Exercise materials
BEGIN

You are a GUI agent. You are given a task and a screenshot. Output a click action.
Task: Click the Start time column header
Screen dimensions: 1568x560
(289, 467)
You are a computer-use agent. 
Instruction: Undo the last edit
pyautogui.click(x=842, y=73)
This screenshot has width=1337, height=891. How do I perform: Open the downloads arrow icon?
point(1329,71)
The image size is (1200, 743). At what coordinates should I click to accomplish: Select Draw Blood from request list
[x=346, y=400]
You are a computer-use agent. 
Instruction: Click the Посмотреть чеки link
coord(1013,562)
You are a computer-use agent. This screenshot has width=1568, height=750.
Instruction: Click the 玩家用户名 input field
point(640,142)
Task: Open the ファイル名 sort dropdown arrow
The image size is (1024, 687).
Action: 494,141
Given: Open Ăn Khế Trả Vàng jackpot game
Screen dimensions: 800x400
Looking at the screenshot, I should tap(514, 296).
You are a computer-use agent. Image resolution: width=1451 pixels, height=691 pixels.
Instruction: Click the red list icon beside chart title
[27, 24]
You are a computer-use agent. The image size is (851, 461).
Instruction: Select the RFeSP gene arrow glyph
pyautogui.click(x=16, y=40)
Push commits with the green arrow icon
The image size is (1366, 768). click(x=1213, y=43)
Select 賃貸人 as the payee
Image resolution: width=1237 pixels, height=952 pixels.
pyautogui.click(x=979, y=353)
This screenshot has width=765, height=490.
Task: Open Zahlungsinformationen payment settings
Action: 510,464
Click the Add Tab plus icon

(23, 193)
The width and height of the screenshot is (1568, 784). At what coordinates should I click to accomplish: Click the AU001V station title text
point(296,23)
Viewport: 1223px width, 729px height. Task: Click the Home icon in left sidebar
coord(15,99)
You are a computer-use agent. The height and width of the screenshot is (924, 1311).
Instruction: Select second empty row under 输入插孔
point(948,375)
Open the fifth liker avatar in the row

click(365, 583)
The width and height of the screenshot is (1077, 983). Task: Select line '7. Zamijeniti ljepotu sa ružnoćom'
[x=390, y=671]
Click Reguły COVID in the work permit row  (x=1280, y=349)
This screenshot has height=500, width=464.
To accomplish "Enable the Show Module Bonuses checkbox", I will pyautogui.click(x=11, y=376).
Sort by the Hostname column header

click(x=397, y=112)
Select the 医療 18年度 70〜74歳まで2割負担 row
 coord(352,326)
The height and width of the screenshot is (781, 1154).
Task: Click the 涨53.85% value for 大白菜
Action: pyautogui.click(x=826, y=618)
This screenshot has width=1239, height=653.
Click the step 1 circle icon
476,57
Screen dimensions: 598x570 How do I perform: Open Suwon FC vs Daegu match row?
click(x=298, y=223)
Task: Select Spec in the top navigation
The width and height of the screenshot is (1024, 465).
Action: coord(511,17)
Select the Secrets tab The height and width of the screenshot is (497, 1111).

END

What you should do
Print out the whole of the material exactly, line for line.

Answer for this exercise
You are a GUI agent. You are given a task and a screenshot. Output a click action.
Task: Click the Start time column header
Screen dimensions: 1568x560
(289, 467)
You are a computer-use agent. 
Instruction: Undo the last edit
pyautogui.click(x=842, y=73)
This screenshot has width=1337, height=891. How do I perform: Open the downloads arrow icon?
point(1329,71)
The image size is (1200, 743). At what coordinates should I click to accomplish: Select Draw Blood from request list
[x=346, y=400]
You are a computer-use agent. 
Instruction: Click the Посмотреть чеки link
coord(1013,562)
You are a computer-use agent. This screenshot has width=1568, height=750.
Instruction: Click the 玩家用户名 input field
point(640,142)
Task: Open the ファイル名 sort dropdown arrow
The image size is (1024, 687).
Action: 494,141
Given: Open Ăn Khế Trả Vàng jackpot game
Screen dimensions: 800x400
Looking at the screenshot, I should tap(514, 296).
You are a computer-use agent. Image resolution: width=1451 pixels, height=691 pixels.
Instruction: Click the red list icon beside chart title
[27, 24]
You are a computer-use agent. The image size is (851, 461).
Instruction: Select the RFeSP gene arrow glyph
pyautogui.click(x=16, y=40)
Push commits with the green arrow icon
The image size is (1366, 768). click(x=1213, y=43)
Select 賃貸人 as the payee
Image resolution: width=1237 pixels, height=952 pixels.
pyautogui.click(x=979, y=353)
This screenshot has width=765, height=490.
Task: Open Zahlungsinformationen payment settings
Action: 510,464
Click the Add Tab plus icon

(23, 193)
The width and height of the screenshot is (1568, 784). At what coordinates should I click to accomplish: Click the AU001V station title text
point(296,23)
Viewport: 1223px width, 729px height. Task: Click the Home icon in left sidebar
coord(15,99)
You are a computer-use agent. The height and width of the screenshot is (924, 1311).
Instruction: Select second empty row under 输入插孔
point(948,375)
Open the fifth liker avatar in the row

click(365, 583)
The width and height of the screenshot is (1077, 983). Task: Select line '7. Zamijeniti ljepotu sa ružnoćom'
[x=390, y=671]
Click Reguły COVID in the work permit row  (x=1280, y=349)
This screenshot has height=500, width=464.
To accomplish "Enable the Show Module Bonuses checkbox", I will pyautogui.click(x=11, y=376).
Sort by the Hostname column header

click(x=397, y=112)
Select the 医療 18年度 70〜74歳まで2割負担 row
 coord(352,326)
The height and width of the screenshot is (781, 1154).
Task: Click the 涨53.85% value for 大白菜
Action: pyautogui.click(x=826, y=618)
This screenshot has width=1239, height=653.
Click the step 1 circle icon
476,57
Screen dimensions: 598x570 How do I perform: Open Suwon FC vs Daegu match row?
click(x=298, y=223)
Task: Select Spec in the top navigation
The width and height of the screenshot is (1024, 465).
Action: coord(511,17)
Select the Secrets tab The height and width of the screenshot is (497, 1111).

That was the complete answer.